Monday Jul 09, 2007

Talking with Microsoft's Gray Knowlton about MSOXML accessibility

Late last week, Gray Knowlton wrote a lengthy blog comment, sharing some of this thoughts about my review of the Microsoft white paper "Accessibility of Ecma Office Open XML File Formats" that Gray posted to the OpenXML Developer website. Given the importance of the office document accessibility, and the attention that ODF and MSOXML are getting with respect to accessibility, I wanted to continue the conversation directly in my blog (vs. buried in a comment to his comment). The rest of this is written directly to Gray...

First, Gray, thank you for talking the time to have this discussion - and thank you for correcting my misspelling of your name (oops!). You mentioned that you undertook this review "in part to educate a few individuals who claimed that “Open XML does not support accessibility”" but that "it was not intended to be a definitive guide to accessibility of Open XML". Can you tell me, has Microsoft - or anyone else - done a thorough review of MSOXML accessibility? Education, and "correction" of "significant misunderstandings" is one thing; a thoughtful and thorough accessibility review is another. Is this white paper the former, or the latter? If as you say it is the former, what about that thoughtful and thorough accessibility review?
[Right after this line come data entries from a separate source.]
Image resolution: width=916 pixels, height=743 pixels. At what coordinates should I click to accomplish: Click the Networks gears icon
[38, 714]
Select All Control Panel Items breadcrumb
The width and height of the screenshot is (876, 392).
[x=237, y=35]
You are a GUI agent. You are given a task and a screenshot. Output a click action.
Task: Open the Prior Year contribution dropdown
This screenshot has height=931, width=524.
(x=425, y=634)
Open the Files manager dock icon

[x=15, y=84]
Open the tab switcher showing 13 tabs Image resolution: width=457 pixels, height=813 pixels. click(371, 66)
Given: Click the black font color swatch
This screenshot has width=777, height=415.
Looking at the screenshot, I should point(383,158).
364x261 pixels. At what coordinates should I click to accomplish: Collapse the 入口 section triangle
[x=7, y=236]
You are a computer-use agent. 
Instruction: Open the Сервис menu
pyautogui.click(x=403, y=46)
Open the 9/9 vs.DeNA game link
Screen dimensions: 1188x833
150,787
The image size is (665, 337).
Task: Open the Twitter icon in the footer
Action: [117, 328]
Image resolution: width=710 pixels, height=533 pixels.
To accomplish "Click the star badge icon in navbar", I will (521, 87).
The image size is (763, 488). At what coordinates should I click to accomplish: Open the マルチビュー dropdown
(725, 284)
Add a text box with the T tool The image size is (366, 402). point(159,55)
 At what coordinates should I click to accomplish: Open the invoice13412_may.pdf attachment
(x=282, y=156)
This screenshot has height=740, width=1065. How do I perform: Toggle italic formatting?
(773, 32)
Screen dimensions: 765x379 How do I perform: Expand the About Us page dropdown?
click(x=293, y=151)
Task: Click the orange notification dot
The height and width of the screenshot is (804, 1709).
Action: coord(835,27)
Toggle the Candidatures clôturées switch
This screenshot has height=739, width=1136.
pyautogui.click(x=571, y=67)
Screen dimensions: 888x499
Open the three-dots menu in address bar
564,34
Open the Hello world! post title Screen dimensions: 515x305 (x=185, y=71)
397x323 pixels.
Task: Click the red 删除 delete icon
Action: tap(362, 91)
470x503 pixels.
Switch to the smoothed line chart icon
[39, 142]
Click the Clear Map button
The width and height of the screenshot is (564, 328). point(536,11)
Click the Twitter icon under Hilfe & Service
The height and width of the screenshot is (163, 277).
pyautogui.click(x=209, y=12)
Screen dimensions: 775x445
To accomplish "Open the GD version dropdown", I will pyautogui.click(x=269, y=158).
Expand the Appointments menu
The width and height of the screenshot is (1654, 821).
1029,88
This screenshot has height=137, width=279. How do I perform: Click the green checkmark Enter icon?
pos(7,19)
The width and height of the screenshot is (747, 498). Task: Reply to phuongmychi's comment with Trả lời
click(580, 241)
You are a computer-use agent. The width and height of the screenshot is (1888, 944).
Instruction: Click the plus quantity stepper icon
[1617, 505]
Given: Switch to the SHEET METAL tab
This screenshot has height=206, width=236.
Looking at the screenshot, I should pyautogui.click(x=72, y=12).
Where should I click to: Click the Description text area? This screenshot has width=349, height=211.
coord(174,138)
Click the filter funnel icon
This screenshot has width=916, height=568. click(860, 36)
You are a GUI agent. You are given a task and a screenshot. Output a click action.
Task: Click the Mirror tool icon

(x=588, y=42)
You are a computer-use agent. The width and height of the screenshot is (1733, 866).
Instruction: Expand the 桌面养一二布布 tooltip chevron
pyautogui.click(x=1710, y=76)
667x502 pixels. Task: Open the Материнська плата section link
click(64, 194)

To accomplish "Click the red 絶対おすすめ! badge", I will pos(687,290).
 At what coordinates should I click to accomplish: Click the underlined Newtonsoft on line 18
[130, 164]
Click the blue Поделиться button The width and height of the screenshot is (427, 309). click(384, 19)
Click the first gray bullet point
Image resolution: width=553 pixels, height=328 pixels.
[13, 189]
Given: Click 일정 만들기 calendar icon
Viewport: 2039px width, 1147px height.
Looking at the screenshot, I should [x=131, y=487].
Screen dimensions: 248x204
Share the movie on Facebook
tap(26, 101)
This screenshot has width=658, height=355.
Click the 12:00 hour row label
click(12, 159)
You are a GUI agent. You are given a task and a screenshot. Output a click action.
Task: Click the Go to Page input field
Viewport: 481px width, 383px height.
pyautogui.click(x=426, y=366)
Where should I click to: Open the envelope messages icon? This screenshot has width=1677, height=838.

Gray, at the start of your blog comment you say "I’m not sure that the “who did this?” question matters as much as your post seems to indicate", and you spend several paragraphs describing your (non-accessibility) background at Microsoft and Adobe. You also noted the name Reed Shaffner, as "a member of my team specifically focused on the accessibility of the Microsoft Office system", though you don't mention whether he was involved in writing this white paper (by the way, is this Reed Shaffner the author of these two blog posts? the new hire from Duke University who last year was a college senior and who presented a paper Linking Pgm allozyme and nucleotide variation in blue mussels at a Colorado Evolution conference?).

The reason I raise the question of authorship of the white paper is to better ascertain the level of accessibility expertise involved in the review. MSOXML has gone through the ECMA standards process, and is up for vote and adoption by the International Standards Organization, and is being evaluated by many countries and U.S. States for use and standardization in their organizations. Knowing whether a thoughtful and thorough accessibility evaluation was done on MSOXML has an impact on folks in many of these places.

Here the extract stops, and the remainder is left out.